• 原文:
******************************
挑戰 Transformer！Mamba 的架構及實現（Pytorch）

**Mamba 一經出現就在人工智能界掀起波瀾，被吹捧爲 Transformer 的競爭對手。**到底是什麼讓 Mamba 在擁擠的序列建模中脫穎而出? 今天我們來詳細研究這篇論文《Mamba: 具有選擇性狀態空間的線性時間序列建模》

在介紹之前先簡要回顧一下現有的模型

Transformer: 以其注意力機制而聞名，其中序列的任何部分都可以動態地與任何其他部分相互作用，特別是具有因果注意力機制的的 Transformer，擅長處理序列中的單個元素。但是它們帶來了顯著的計算和內存成本，與序列長度的平方 (L²) 成比例。

循環神經網絡 (rnn): rnn 只考慮當前輸入和最後一個隱藏狀態，按順序更新隱藏狀態。這種方法允許它們潛在地處理無限序列長度和恆定的內存需求。但是 rnn 的簡單性是一個缺點，限制了它們記住長期依賴關係的能力。此外，rnn 中的時間反向傳播 (BPTT) 是內存密集型的，並且可能遭受梯度消失或爆炸的影響，儘管有 LSTM 等創新部分結解決了這個問題。

State Space Models(S4): 這些模型已經顯示出很好的特性。它們提供了一種平衡，比 rnn 更有效地捕獲遠程依賴關係，同時比 transformer 更高效地使用內存。
******************************
• 所給資料:
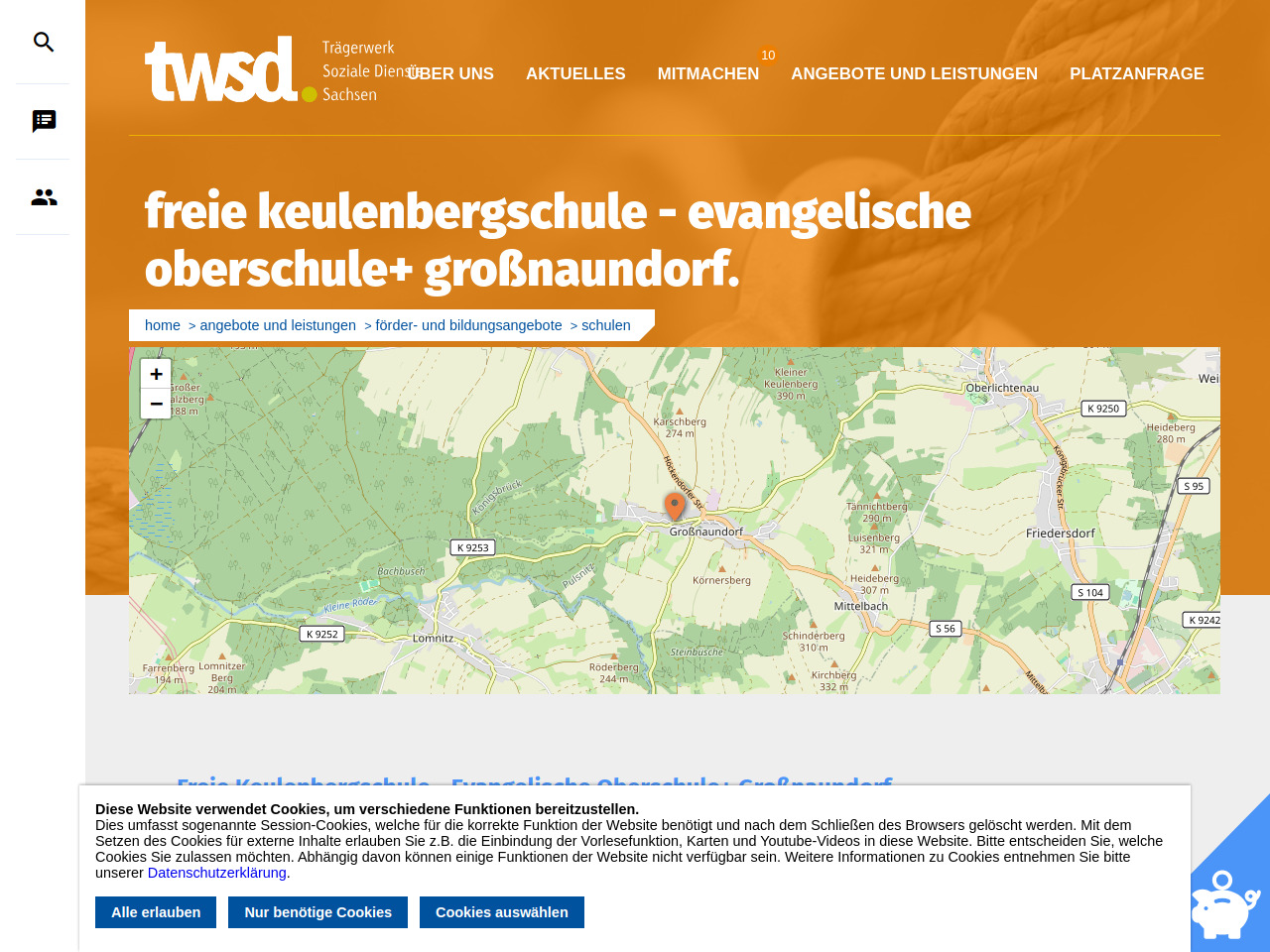Click the Alle erlauben cookie button
This screenshot has width=1270, height=952.
156,912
******************************
• 本題任務:
請問原文中提到，Transformer 的計算和內存成本與什麼成比例？ 上述資料取自其他來源。

• 完整答案:
與序列長度的平方（L²）成比例。